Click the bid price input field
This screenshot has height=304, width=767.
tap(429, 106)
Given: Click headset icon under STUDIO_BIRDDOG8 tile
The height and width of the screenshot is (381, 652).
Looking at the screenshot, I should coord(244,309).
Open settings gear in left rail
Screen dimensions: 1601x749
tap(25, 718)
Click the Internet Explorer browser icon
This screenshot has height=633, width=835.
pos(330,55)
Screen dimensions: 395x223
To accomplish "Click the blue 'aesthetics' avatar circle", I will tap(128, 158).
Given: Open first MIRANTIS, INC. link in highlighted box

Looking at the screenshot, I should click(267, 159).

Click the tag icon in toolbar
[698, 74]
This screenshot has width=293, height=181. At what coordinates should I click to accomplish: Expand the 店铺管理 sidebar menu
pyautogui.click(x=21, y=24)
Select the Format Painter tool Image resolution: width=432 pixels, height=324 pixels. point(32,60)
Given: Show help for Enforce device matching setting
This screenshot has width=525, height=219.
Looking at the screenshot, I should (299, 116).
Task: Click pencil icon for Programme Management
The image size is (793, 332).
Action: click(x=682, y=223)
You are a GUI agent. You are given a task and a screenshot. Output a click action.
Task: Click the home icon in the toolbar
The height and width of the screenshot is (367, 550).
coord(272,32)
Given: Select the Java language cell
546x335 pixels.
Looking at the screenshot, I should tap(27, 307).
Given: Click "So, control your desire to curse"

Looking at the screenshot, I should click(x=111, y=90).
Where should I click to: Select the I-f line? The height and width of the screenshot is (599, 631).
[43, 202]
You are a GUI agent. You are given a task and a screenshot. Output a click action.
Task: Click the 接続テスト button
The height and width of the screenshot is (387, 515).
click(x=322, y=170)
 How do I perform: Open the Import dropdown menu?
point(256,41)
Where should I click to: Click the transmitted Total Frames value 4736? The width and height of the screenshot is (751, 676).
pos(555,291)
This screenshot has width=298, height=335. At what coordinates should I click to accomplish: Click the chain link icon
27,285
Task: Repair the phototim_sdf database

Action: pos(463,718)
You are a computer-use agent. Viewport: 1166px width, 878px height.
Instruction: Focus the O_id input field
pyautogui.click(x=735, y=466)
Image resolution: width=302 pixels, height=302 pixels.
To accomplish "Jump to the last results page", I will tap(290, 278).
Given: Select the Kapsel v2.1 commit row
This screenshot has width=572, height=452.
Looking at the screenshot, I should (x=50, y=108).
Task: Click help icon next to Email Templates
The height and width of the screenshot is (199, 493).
• • • • •
__Exercise__: How many lines in the data contain "will"? Answer with the number alone.

__Task solution__: 2